• [PROBLEM TO WORK ON]: A word-for-word copy of every entry below is required; the images do not belong in it.
[[ DATA open ]]
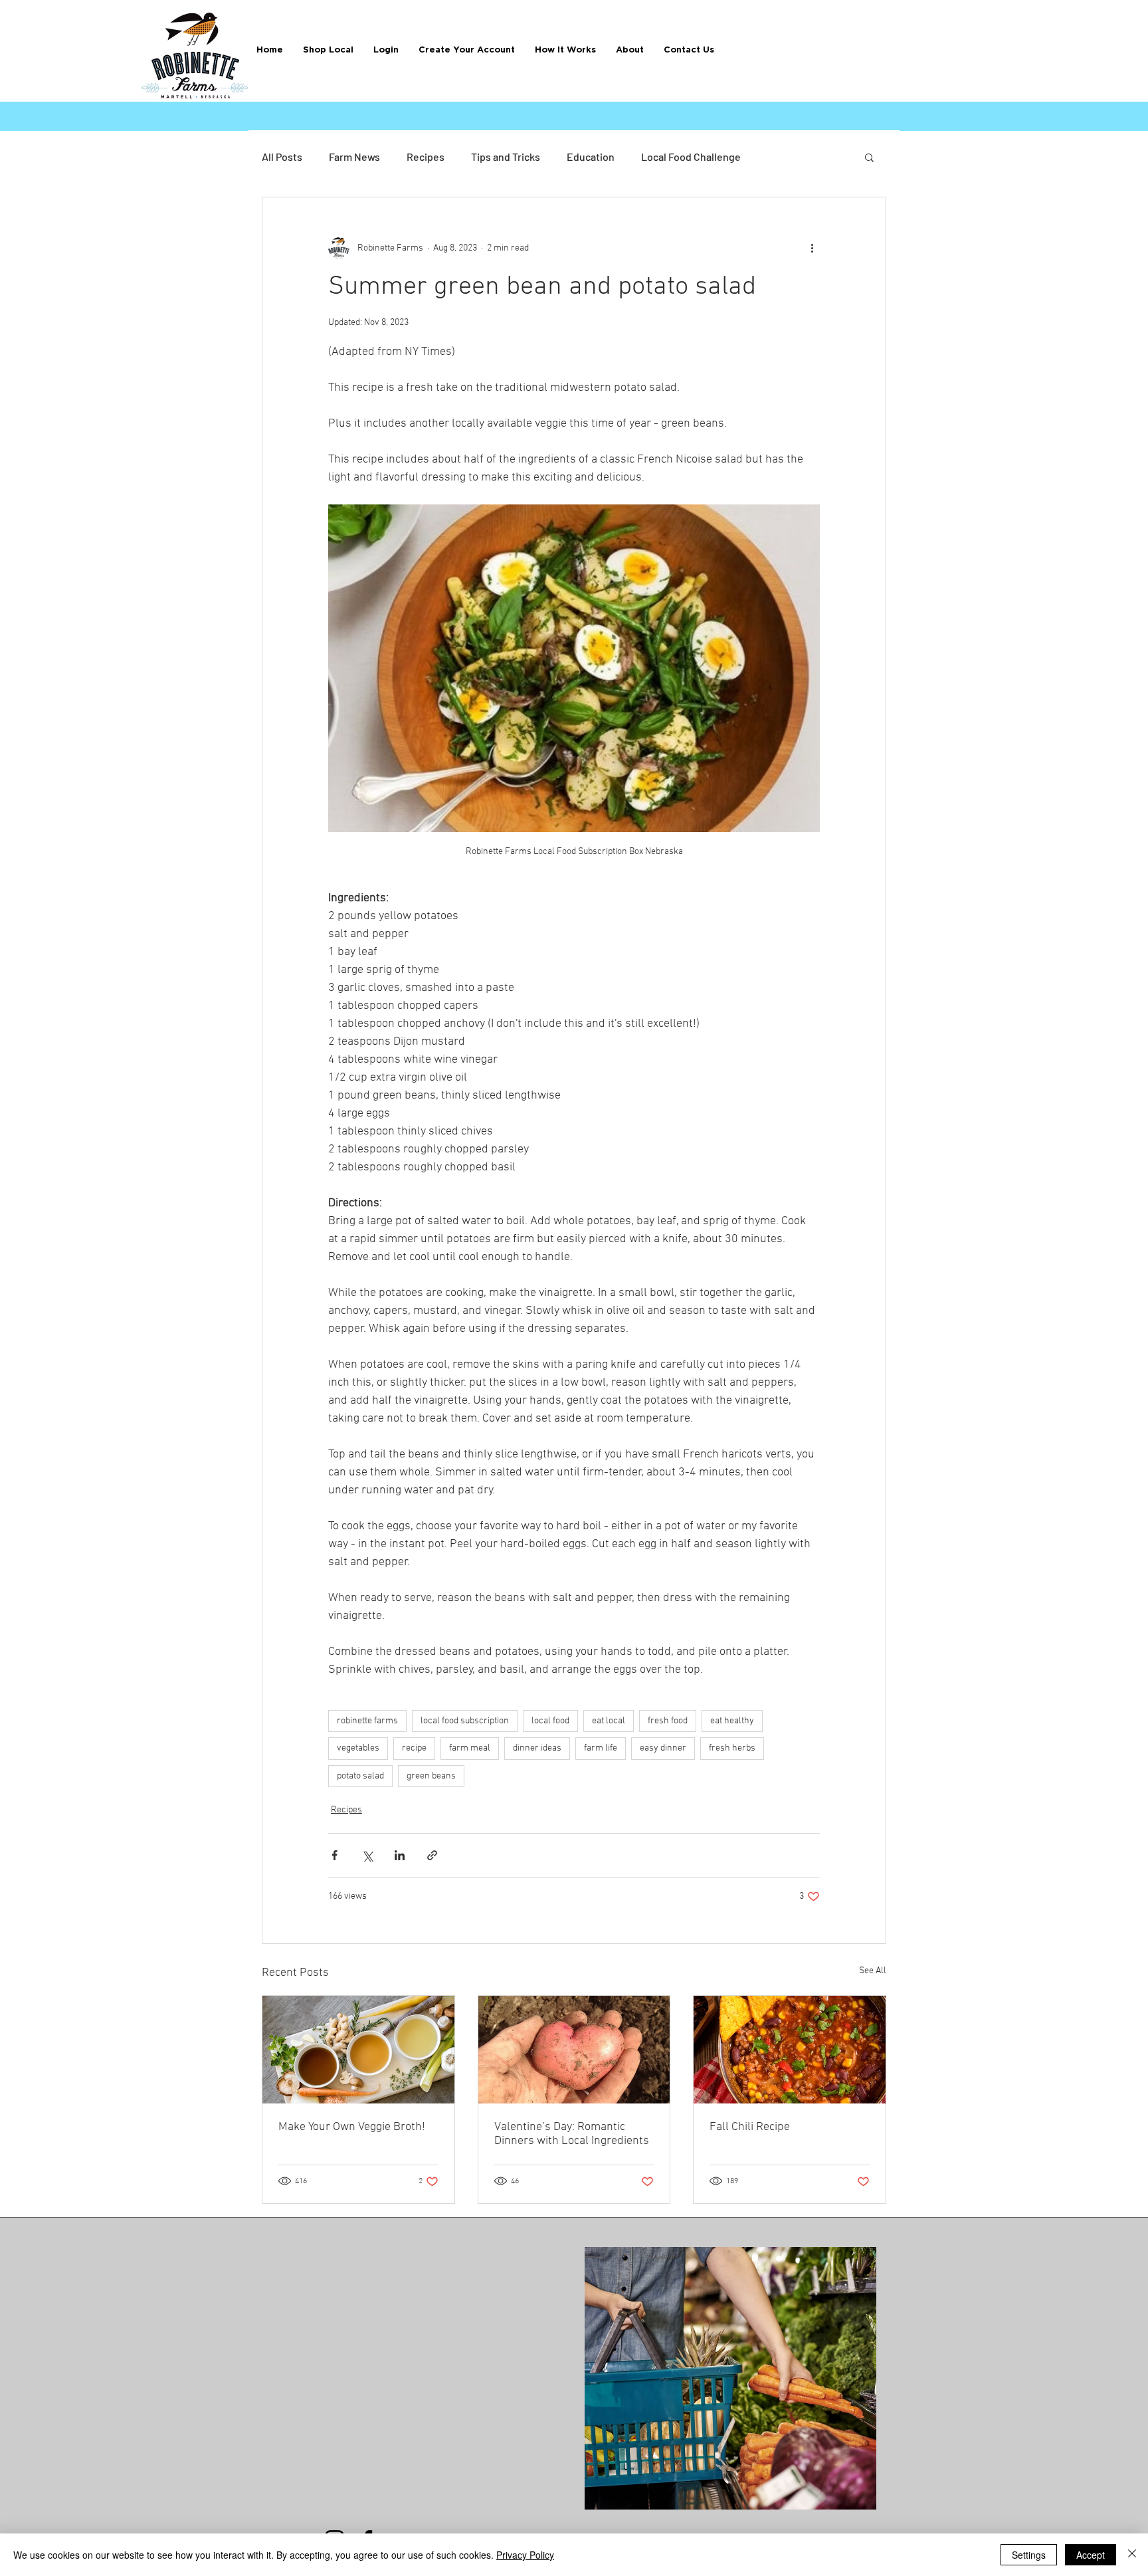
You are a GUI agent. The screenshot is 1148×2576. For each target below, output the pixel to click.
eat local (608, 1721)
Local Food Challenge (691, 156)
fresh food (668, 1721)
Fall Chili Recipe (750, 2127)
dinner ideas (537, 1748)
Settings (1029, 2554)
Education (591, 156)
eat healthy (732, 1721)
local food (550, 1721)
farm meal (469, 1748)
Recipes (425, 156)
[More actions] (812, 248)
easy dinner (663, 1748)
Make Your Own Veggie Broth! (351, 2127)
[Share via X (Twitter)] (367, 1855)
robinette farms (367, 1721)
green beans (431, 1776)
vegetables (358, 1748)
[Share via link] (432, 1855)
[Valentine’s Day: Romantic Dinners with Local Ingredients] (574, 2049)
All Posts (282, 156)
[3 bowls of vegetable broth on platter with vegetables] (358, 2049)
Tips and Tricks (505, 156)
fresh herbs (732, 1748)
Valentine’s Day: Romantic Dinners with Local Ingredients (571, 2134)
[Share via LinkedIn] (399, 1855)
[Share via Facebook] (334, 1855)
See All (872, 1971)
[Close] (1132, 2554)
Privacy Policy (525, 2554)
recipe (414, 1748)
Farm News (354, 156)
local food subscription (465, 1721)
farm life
[[ DATA closed ]]
• [RESULT OF THIS EXERCISE]:
You are a GUI agent. The screenshot is 1148×2576. For each target below, output the pixel to click.
eat local (608, 1721)
Local Food Challenge (691, 156)
fresh food (668, 1721)
Fall Chili Recipe (750, 2127)
dinner ideas (537, 1748)
Settings (1029, 2554)
Education (591, 156)
eat healthy (732, 1721)
local food (550, 1721)
farm meal (469, 1748)
Recipes (425, 156)
[More actions] (812, 248)
easy dinner (663, 1748)
Make Your Own Veggie Broth! (351, 2127)
[Share via X (Twitter)] (367, 1855)
robinette farms (367, 1721)
green beans (431, 1776)
vegetables (358, 1748)
[Share via link] (432, 1855)
[Valentine’s Day: Romantic Dinners with Local Ingredients] (574, 2049)
All Posts (282, 156)
[3 bowls of vegetable broth on platter with vegetables] (358, 2049)
Tips and Tricks (505, 156)
fresh herbs (732, 1748)
Valentine’s Day: Romantic Dinners with Local Ingredients (571, 2134)
[Share via LinkedIn] (399, 1855)
[Share via Facebook] (334, 1855)
See All (872, 1971)
[Close] (1132, 2554)
Privacy Policy (525, 2554)
recipe (414, 1748)
Farm News (354, 156)
local food subscription (465, 1721)
farm life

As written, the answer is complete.